Some two years after the killing, investigators arrested two individuals named Sigfredo Garcia and Luis Rivera in 2016, charging them with first-degree murder. The duo was alleged to be hired hitmen who were paid to take out Markel, per prosecutors.
In exchange for a lesser sentence of second-degree murder and 19 years in prison, Rivera gave investigators the name of the woman he claimed hired them to carry out the hit on Markel — Katie Magbanua, the mother of Garcia’s child and the ex-girlfriend of Adelson’s brother, Charlie.
Police then arrested Magbanua in 2016 and later Charlie Adelson in 2022, charging them with first-degree murder, conspiracy to commit murder, and solicitation to commit murder for Markel’s death.
Prosecutors alleged that Donna and Charlie orchestrated the hit on Dan Markel due to his custody issues with Wendi, and they used Magbanua, Garcia and Rivera to execute their plot.
Magbanua and Charlie Adelson both pleaded not guilty but were ultimately convicted of all charges in 2022 and 2023, respectively, and sentenced to life in prison with an additional 60 years for their conspiracy and solicitation convictions.
Garcia was also convicted of first-degree murder and conspiracy to commit murder and sentenced to life in prison in 2019. He had pleaded not guilty.
After Charlie’s conviction, investigators learned that Donna Adelson was planning to leave the country with a one-way ticket to Vietnam — a country that has no extradition agreement with the U.S.

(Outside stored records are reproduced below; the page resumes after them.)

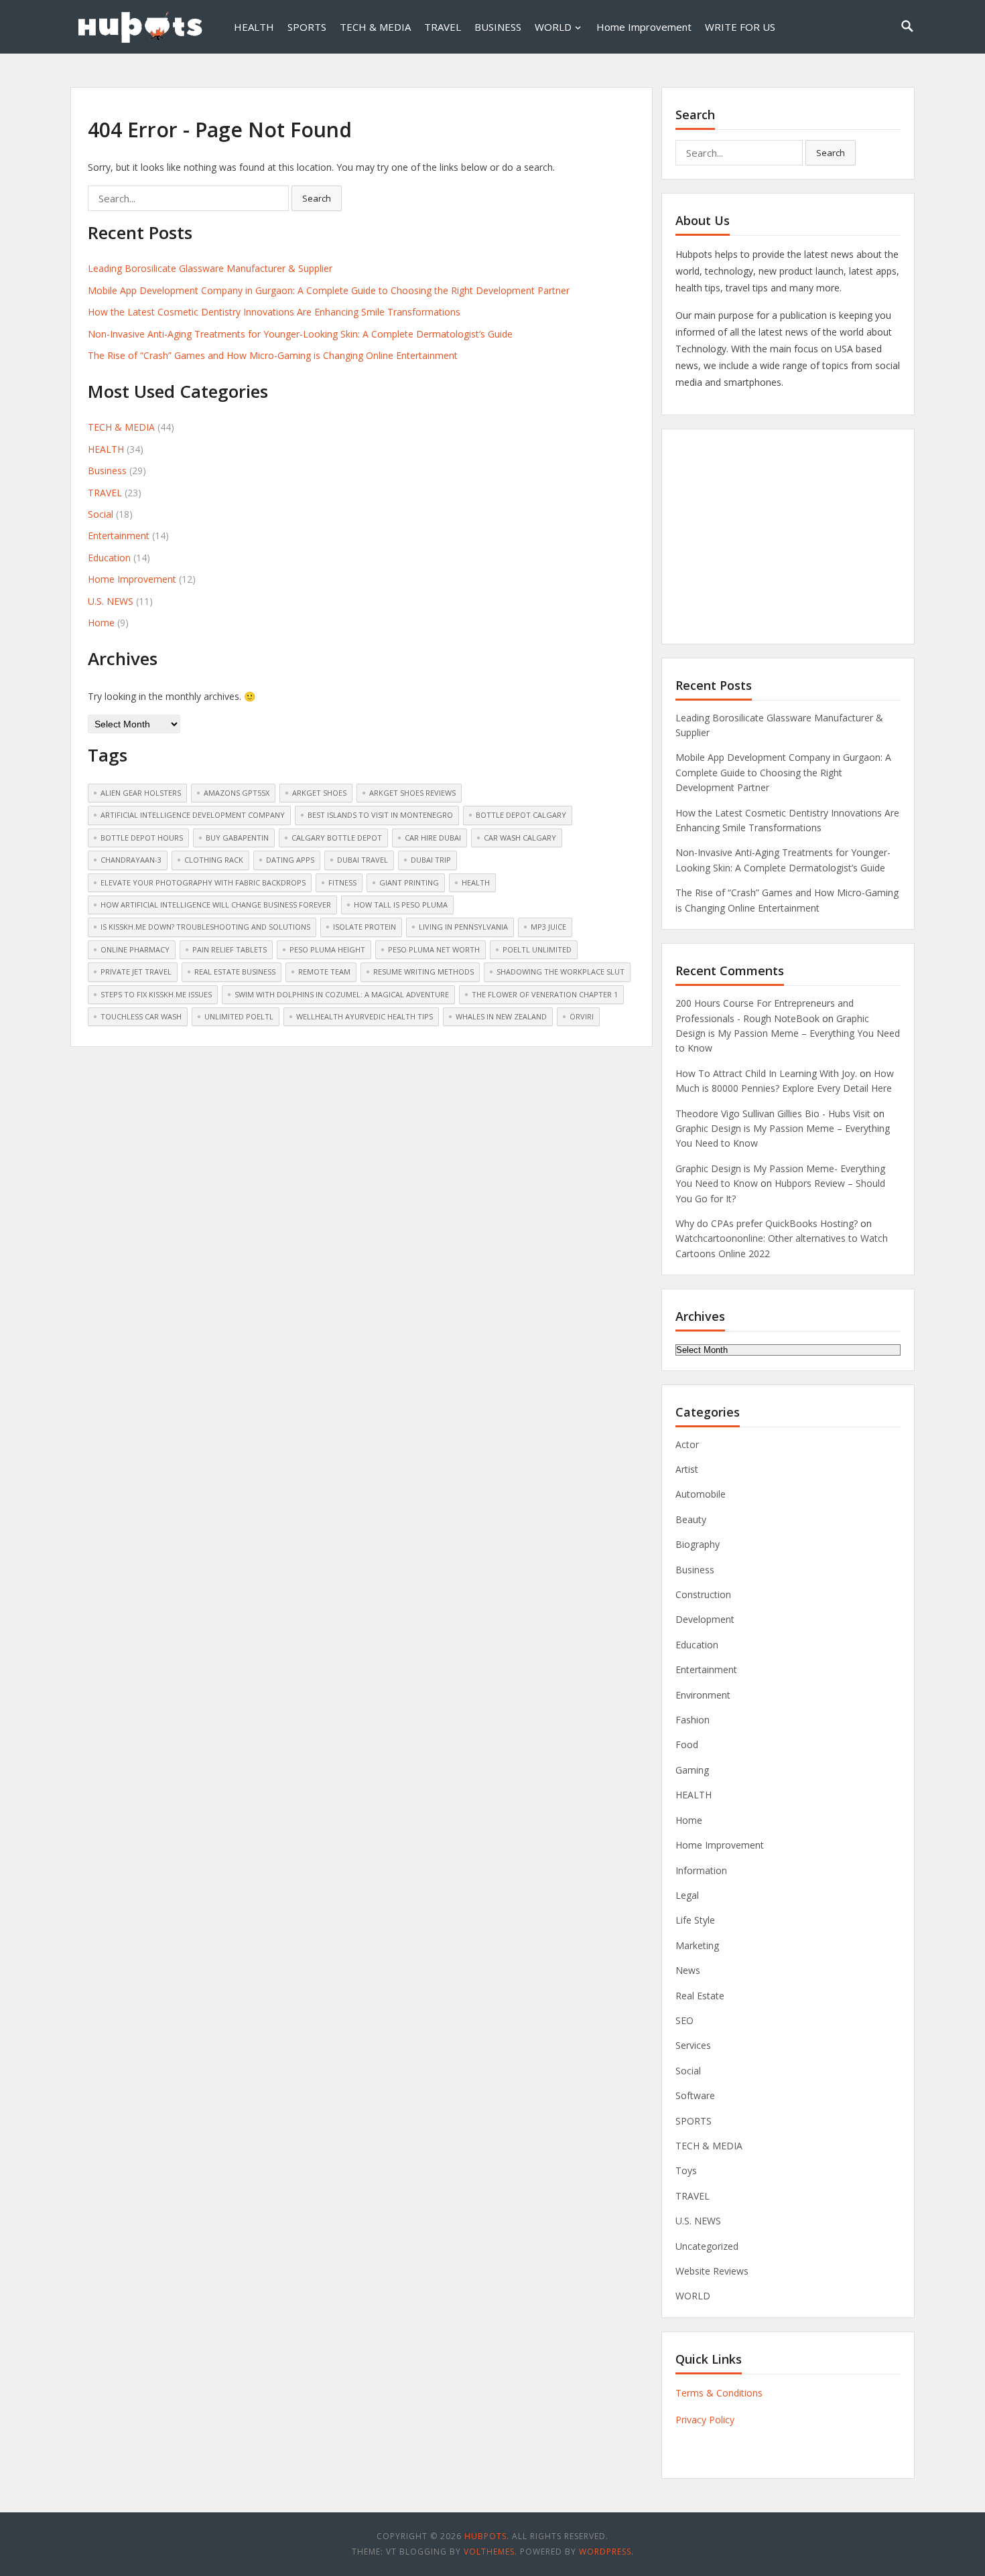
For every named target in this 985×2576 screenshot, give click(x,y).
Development (704, 1619)
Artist (686, 1469)
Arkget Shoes (319, 793)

Police arrested her at the Miami International Airport in 2023, also charging her with first-degree murder, conspiracy to commit murder, and solicitation to commit murder in Dan Markel’s killing.
Donna Adelson pleaded not guilty, with her defense claiming that she was not involved in the murder plot.

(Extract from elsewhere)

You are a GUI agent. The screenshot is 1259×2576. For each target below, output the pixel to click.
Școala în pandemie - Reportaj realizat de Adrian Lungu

Adelson, 75, was convicted of all counts against her in 2025 and sentenced to life in prison with an extra 30 years for the solicitation and conspiracy charges to be served consecutively.
“Never in a million years would I have wanted Danny to be harmed or killed, nor could I ever do something that would leave these two small boys to grow up without him,” she said at her sentencing.
In an exclusive new interview with “20/20,” Evan Higginbotham, a juror at Donna Adelson’s trial, spoke out.
“The prosecution had a long list of evidence,” he said. “I think it was how they presented that evidence in the trial that laid out everything to finally land me a guilty verdict at the end of it.”
Dan Markel’s mother, Ruth Markel, told “20/20” that she was most proud of her son for being a good dad.
“Danny was a great father,” she said. “With all his accomplishments, to me I’m the proudest of him as a father.”
Donna and Charlie Adelson have filed appeals for their convictions. Magbanua and Garcia’s appeals were both denied in 2025.